- Born: July 10, 1924 New York City
- Died: December 13, 2005 (aged 81)
- Education: Carnegie Institute of Technology

= Hubert Aaronson =

American materials scientist

Hubert Aaronson (July 10, 1924 – December 13, 2005) was an R.F. Mehl University Professor at Carnegie Mellon University.

==Biography==
Hubert I. Aaronson was born on July 10, 1924, in New York City. In 1936, Aaronson moved to New Jersey and graduated high school. He graduated Carnegie Institute of Technology (CIT) which is currently known as Carnegie Mellon University, majoring in engineering.

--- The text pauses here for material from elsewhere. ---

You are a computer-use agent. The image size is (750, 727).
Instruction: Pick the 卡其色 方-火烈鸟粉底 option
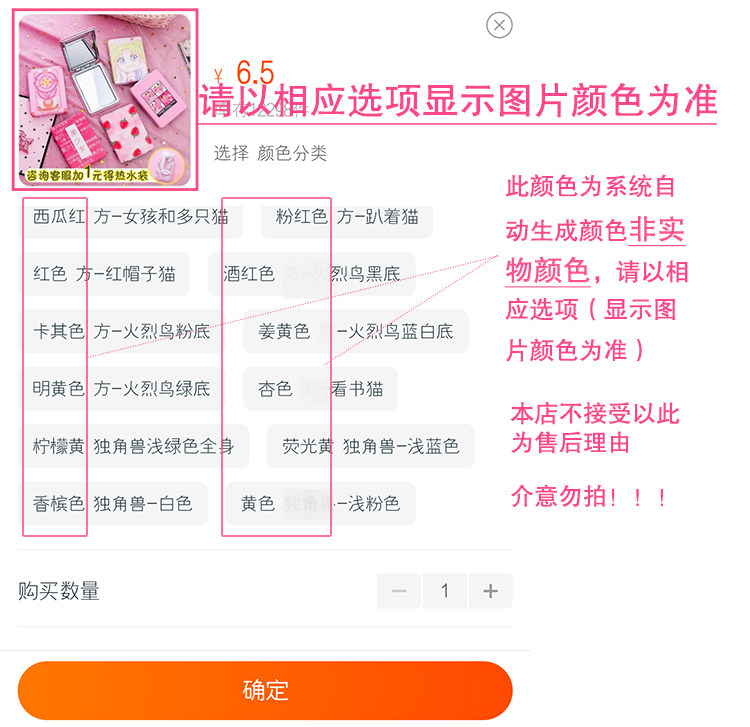(x=122, y=331)
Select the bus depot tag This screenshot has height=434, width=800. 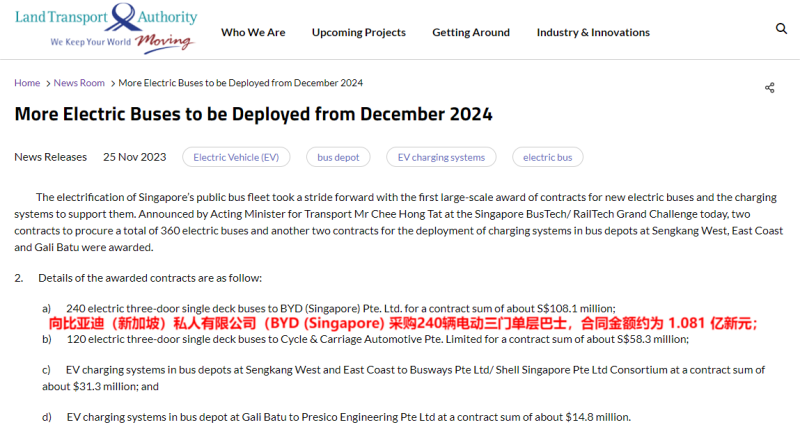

Aaronson went to the U.S. Army Air Corps and went on to fly many B-17 missions during World War II.

==Career==
Aaronson received a B.S. in 1948, M.S. in 1954, and a Ph.D. in 1954 at the Carnegie Institute of Technology for metallurgical engineering. He served on many committees of The Minerals, Metals & Materials Society (TMS) and ASM International (ASM) as a member and a chair such as the Phase Transformations Committee. Aaronson received an honorary membership of the Japan Institute of Metals in 1996, and was then elected for the National Academy of Engineering in 1997.

Aaronson continued working as a R.F. Mehl Professor Emeritus at the Carnegie Mellon University before his death on December 13, 2005, after a lengthy illness.

==Awards==
Aaronson received honors and awards such as the TMS C. H. Mathewson Gold Medal, TMS Educator Award, TMS Institute of Metals Lecture, R. F. Mehl Medal, and TMS Fellow.

==Works==
Aaronson has published more than 300 scientific papers for teaching and supporting his young colleagues, and has organized conferences that influenced with the field. His well-known major contributions are about diffusional nucleation and growth, and the mechanisms of phase transformations.